Alas, there wasn’t room for a photographer inside the houses; they really are tiny. So, I had to make do with catching a glance of the Princess being shown round, through the open doorway. Apart from that, much of my time whilst outdoors, was spent walking backwards whilst taking photos! This is a skill I learned whilst working on newspapers covering events (along with balancing on walls and wobbly ladders, which I still do at weddings!). There’s no room for mistakes when covering an important event. A good photographers need eyes in the back of their head and to remain ready, as well as to predict (in the case of a Royal visit), where your subject is likely to go next.

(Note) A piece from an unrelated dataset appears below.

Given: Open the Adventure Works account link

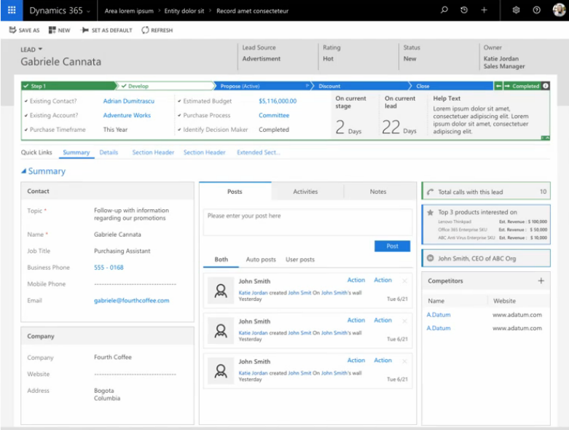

It is very rare to be invited to pose a member of the Royal family, but I was accorded that honour on this occasion and coaxed Princess Alexandra to pose in the chapel doorway, despite the rain. Oh well, if you don’t ask you don’t get!
Inevitably, most of the meeting and greeting took place indoors and the location was a challenge photographically. The chapel, charming as it is, was small, full of people and poorly lit.
I don’t much like using flash, especially when straight on, but with poor light and a lot of movement, I didn’t want to risk available light and a slower shutter speed. Clear sharp photos are the priority here.
Most such Royal visits have an inevitable plaque unveiling. This one was fairly low key and rather brief, meaning I had to be ready. Setting it up again would have been embarrassing for any photographer, even if there was the opportunity.
When the moment came for the Princess to receive the framed photos, I was caught rather off guard by being unexpectedly being introduced to her. This is what made this event rather special and personal. In fact, it is the only occasion where I spoke directly to a member of the Royal family. Unlike at most other events, the normal Royal etiquette would be for a photographer to be as discreet as possible, effectively ‘invisible’ and ignored by the subject. Anything else would be determined by the official coordinating the visit and of course the Royal bodyguards.
Time to go and I wanted to capture a shot of the Royal party framed in the lovely old arched entrance to the almshouses. Then it was a case of briefly halting all the traffic on the one-way system, the Royal wave and job done!